只是他忙着工作和照顾有亿点点“奇怪”的叶时,两头跑,一时也没顾得上来。
主要是唐湾湾自己也没顾得上。
一周以来,她都在和朋友探讨各种精神课题中度过。新领域的复杂与深奥,倒是占据了她大多数胡思乱想的时间。

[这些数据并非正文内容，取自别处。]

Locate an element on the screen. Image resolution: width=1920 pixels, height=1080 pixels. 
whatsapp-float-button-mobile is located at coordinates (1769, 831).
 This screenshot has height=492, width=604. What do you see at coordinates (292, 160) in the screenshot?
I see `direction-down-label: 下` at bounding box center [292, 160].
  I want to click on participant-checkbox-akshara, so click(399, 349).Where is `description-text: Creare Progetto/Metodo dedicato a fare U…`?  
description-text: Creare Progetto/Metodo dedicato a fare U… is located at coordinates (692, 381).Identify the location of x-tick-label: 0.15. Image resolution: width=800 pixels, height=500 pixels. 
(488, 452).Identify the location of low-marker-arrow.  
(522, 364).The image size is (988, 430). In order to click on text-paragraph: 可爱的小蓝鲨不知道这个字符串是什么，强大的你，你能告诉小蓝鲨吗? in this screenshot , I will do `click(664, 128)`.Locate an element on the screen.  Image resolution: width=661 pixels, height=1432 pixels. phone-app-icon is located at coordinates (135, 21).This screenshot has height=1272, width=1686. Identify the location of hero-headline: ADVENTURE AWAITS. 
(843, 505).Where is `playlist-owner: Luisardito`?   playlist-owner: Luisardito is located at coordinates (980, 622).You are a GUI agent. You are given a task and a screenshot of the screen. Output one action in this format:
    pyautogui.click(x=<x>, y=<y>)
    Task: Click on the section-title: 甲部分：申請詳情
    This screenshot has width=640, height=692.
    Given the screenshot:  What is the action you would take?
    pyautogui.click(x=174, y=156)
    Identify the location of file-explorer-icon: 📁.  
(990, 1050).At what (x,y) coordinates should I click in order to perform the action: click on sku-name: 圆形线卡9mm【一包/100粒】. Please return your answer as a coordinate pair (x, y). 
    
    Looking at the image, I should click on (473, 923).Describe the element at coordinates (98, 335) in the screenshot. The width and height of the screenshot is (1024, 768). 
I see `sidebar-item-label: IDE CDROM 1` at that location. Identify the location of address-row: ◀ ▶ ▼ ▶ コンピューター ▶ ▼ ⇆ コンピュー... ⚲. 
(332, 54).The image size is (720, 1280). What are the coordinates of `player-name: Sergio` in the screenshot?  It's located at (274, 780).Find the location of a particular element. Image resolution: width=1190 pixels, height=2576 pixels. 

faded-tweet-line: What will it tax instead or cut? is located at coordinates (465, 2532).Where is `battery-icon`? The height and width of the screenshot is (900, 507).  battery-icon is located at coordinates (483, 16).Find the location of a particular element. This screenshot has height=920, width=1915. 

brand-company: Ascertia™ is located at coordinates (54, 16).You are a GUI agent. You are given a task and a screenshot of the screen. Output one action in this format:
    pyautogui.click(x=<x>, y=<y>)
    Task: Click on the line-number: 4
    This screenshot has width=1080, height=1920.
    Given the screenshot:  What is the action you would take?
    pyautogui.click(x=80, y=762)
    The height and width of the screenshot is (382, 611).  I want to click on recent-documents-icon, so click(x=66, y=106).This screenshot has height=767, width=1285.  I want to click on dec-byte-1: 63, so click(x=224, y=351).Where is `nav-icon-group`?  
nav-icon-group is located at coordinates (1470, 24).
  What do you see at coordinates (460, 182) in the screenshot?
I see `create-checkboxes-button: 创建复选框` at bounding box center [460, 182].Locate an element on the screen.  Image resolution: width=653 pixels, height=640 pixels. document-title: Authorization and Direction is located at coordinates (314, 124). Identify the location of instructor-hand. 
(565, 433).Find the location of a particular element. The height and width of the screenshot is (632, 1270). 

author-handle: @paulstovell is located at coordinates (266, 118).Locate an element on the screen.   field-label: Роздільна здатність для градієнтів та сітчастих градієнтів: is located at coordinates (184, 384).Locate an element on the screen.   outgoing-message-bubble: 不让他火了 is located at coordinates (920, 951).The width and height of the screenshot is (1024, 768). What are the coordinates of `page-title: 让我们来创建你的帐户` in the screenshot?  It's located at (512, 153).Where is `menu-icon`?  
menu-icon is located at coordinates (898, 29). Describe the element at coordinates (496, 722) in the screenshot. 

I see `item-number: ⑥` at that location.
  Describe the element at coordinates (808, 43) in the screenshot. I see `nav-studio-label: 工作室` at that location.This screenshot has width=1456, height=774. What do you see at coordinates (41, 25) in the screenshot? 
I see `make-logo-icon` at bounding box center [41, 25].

所以当收到母亲询问她何时与顾修之一起回趟家的消息时,她反倒是愣了。
这才意识到这一周里,顾修之要么整夜不归,要么回来后就睡在书房。
两人连基本的交流都没有。
而她竟也没太抽得出时间来难过。
与母亲定好时间后,她才给顾修之打电话。原本只是照例通报下行程,没想到顾修之却说要同她一起。
唐湾湾心喜。
这晚,她第一次没再打开精神病学这类的书,选择了早早睡觉。
翌日。
等她收拾完下楼时,家里却不见顾修之的身影。
管家陈叔提着满满两手的高档礼,等在了大门口处。
见她下来,忙欠身行礼道:“夫人,少爷说有事要先去公司一趟,让我先送您过去。”
“我知道了。”唐湾湾点点头,眼里闪过一丝失落。
她勉强朝人扯出一个微笑道:“不用了,陈叔,谢谢您。”
“我自己过去等他吧。”唐湾湾接过陈叔手里的礼盒,转身出了门。
陈叔看着夫人纤细单薄的背影微微叹了口气,喃喃道:“少爷糊涂啊......”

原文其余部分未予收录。